Over the years I’ve owned at least three copies of Louise Fitzhugh’s Harriet the Spy. Alison Bechdel probably has, too; she told the New York Times she read it 70,000 times, and I’ve read it at least once a summer since the 80s. Harriet is a middle grade book that’s almost 300 pages, so librarians recommend it to sharp, weird, not-quite-YA girls like I was. We lug it around proudly, and still.
The copy I read now, an original hardback from 1964, has two inscriptions—in 1976, a mother gave it to her kid for Christmas; in Christmas 1990, that daughter gave it to hers. On the right, both daughters wrote their names in case the book got lost. It’s sweet to see the girls’ scribble next to their mothers’ steady hands, and what really kills me is how one inscription is to “Cheri Ann, love Mom,” but the name the girl writes in the corner is CHERYL. Clearly Cheryl is someone who would appreciate Harriet M. Welsch, 11-year-old spy.

_ _ _ _

◆ Actions to take ◆
• A. In the Harriet the Spy essay, how many times did Alison Bechdel tell the New York Times she read the book?
• B. List every four-digit year that appears in the Harriet the Spy essay.
• C. Write out the stretch of the Harriet the Spy essay from "The copy I read" through "Welsch, 11-year-old spy.".

◆ Provided data ◆

_ _ _ _

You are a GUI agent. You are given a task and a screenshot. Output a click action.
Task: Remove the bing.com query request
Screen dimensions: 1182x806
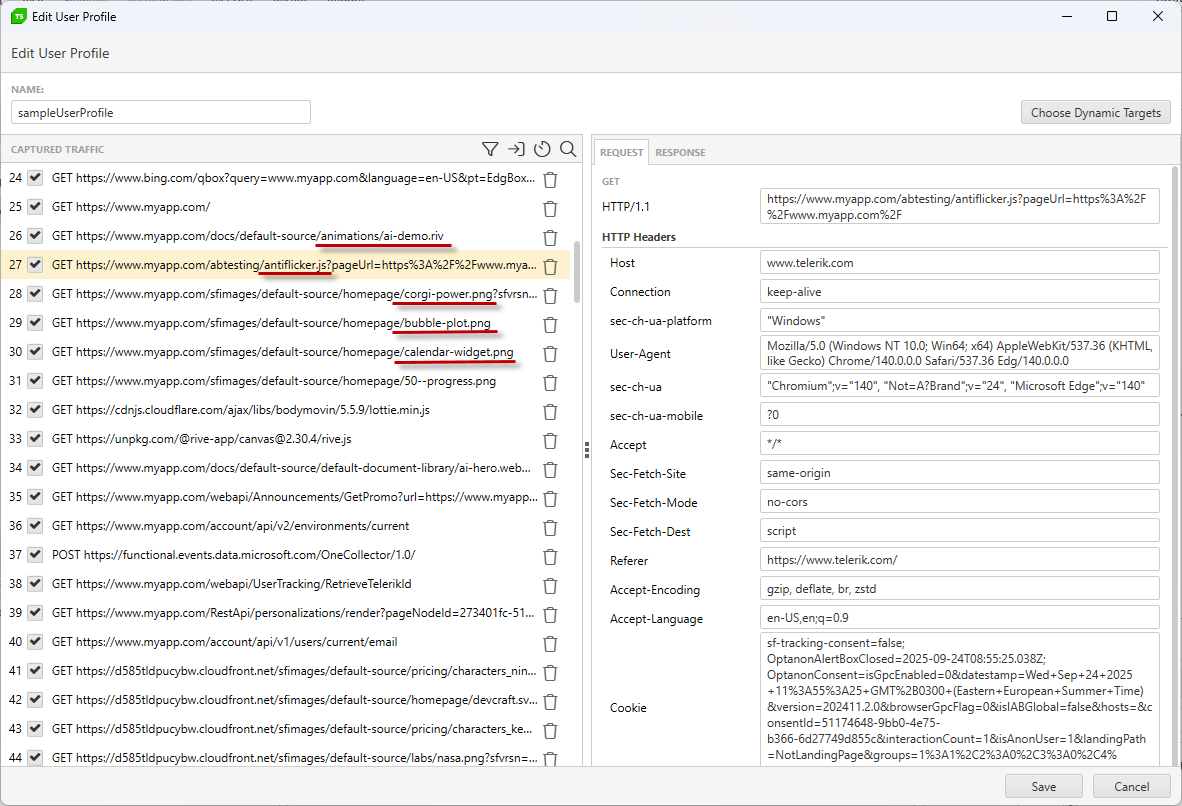tap(550, 179)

_ _ _ _

◆ Responses per task ◆
• A. 70,000 times

• B. 1964, 1976, 1990

• C.
The copy I read now, an original hardback from 1964, has two inscriptions—in 1976, a mother gave it to her kid for Christmas; in Christmas 1990, that daughter gave it to hers. On the right, both daughters wrote their names in case the book got lost. It’s sweet to see the girls’ scribble next to their mothers’ steady hands, and what really kills me is how one inscription is to “Cheri Ann, love Mom,” but the name the girl writes in the corner is CHERYL. Clearly Cheryl is someone who would appreciate Harriet M. Welsch, 11-year-old spy.